> **Stated exercise**:
Revise the material below so that "Click" becomes "Select" everywhere, with nothing else changed. Omit the pictures from your answer.

> **Word and element location records**:
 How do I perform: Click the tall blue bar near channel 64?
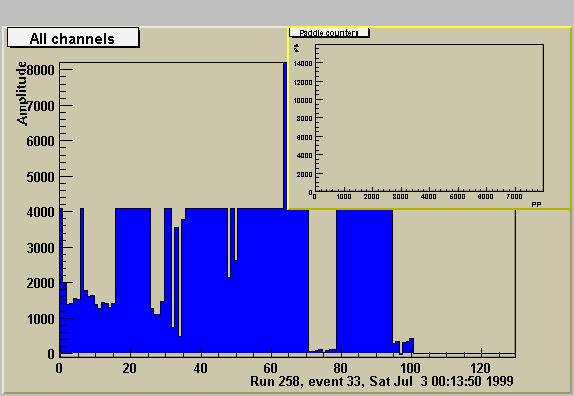285,135

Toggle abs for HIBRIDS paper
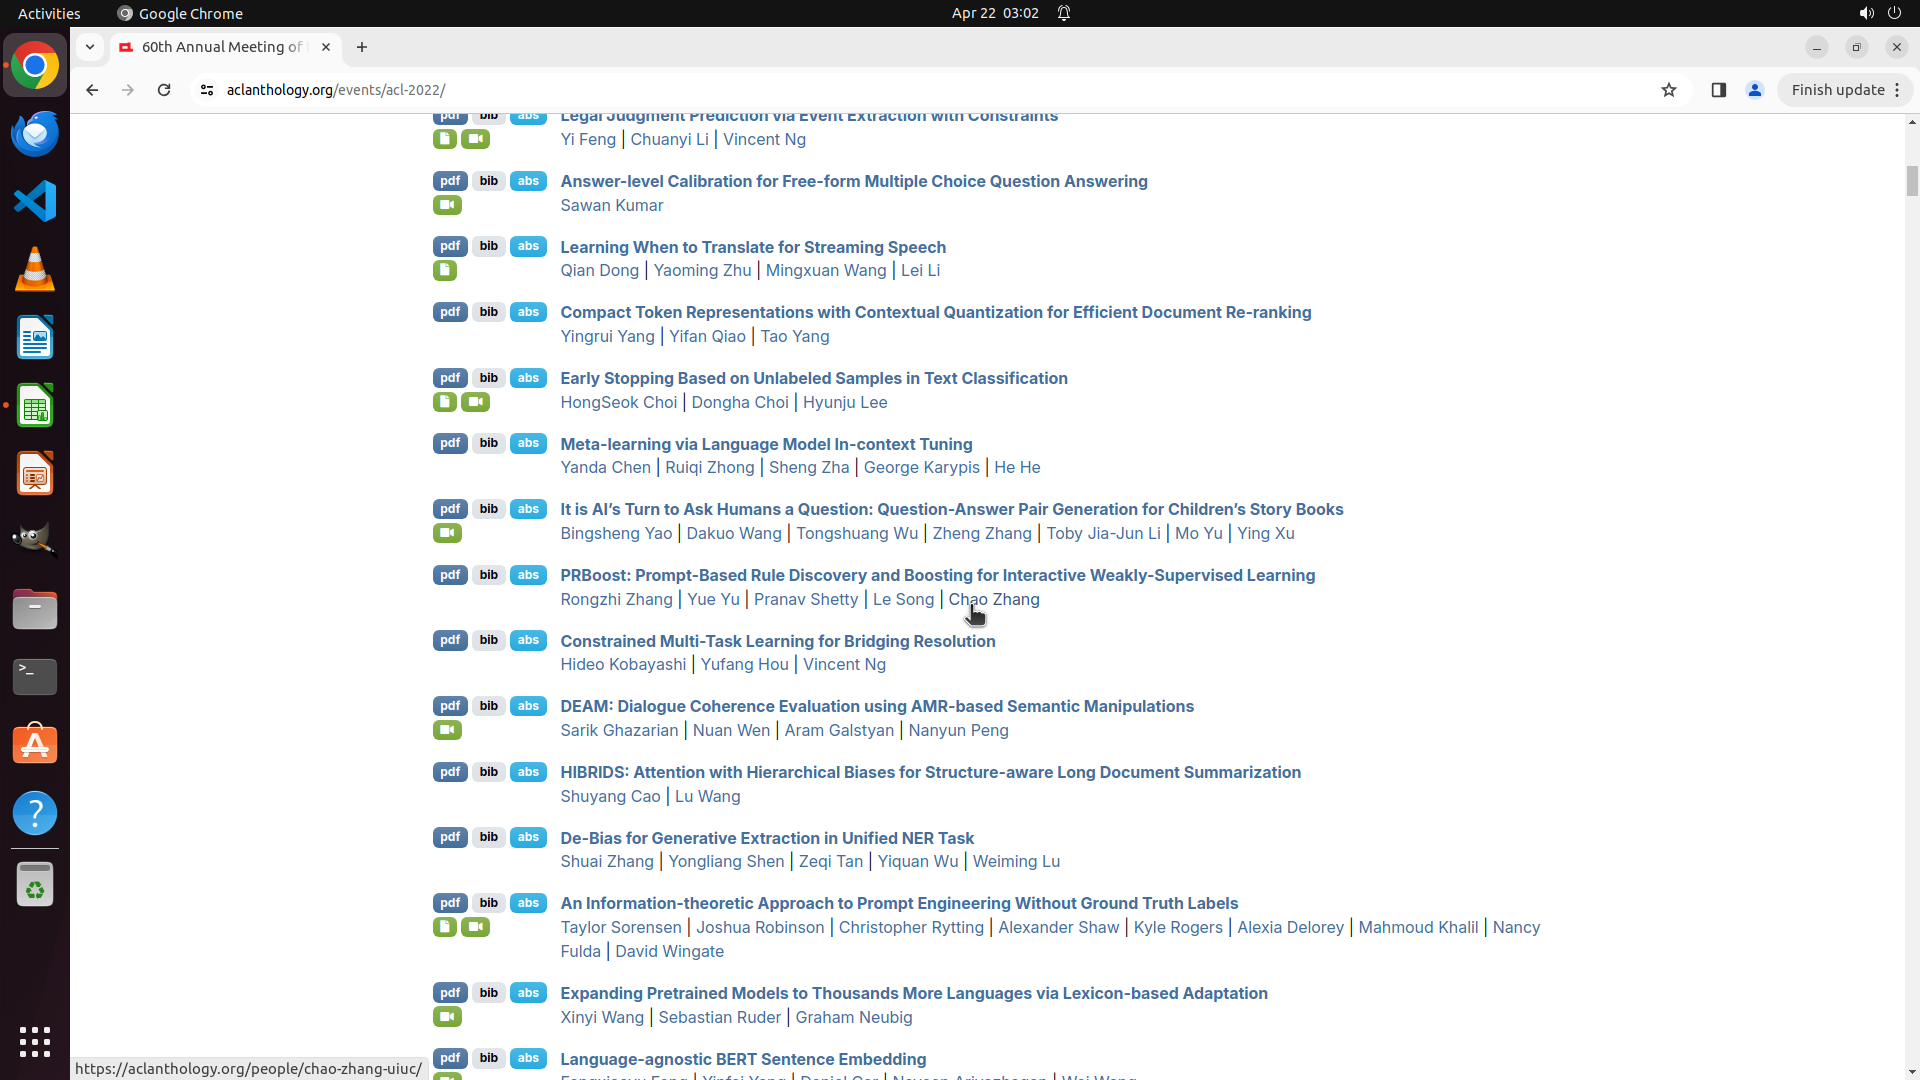(x=528, y=772)
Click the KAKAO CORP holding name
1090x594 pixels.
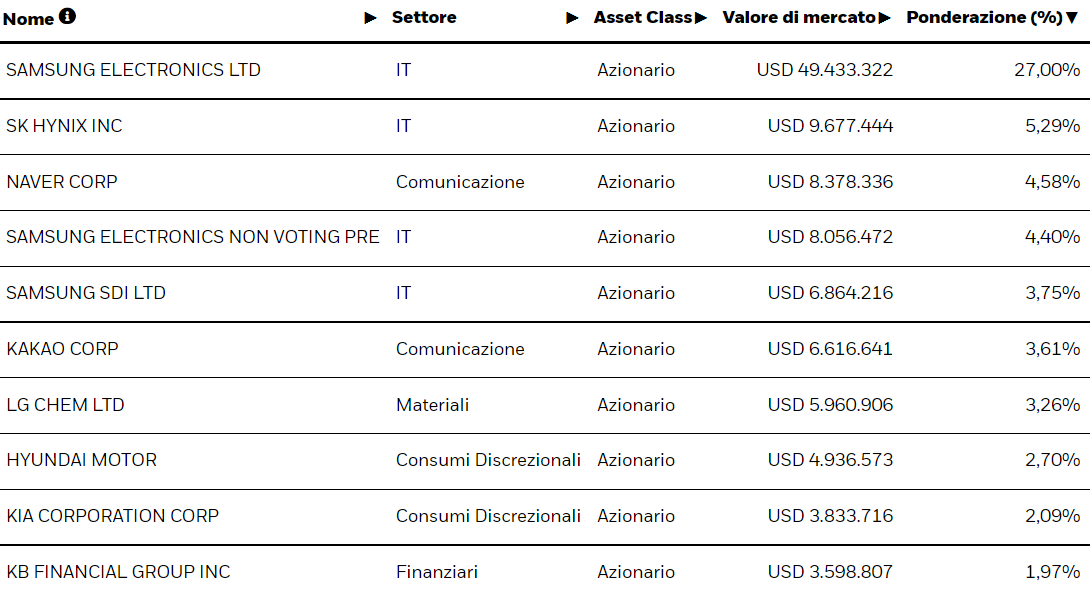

> **Result below**:
 How do I perform: Select the tall blue bar near channel 64?
285,135

Toggle abs for HIBRIDS paper
(x=528, y=772)
Select the KAKAO CORP holding name
1090x594 pixels.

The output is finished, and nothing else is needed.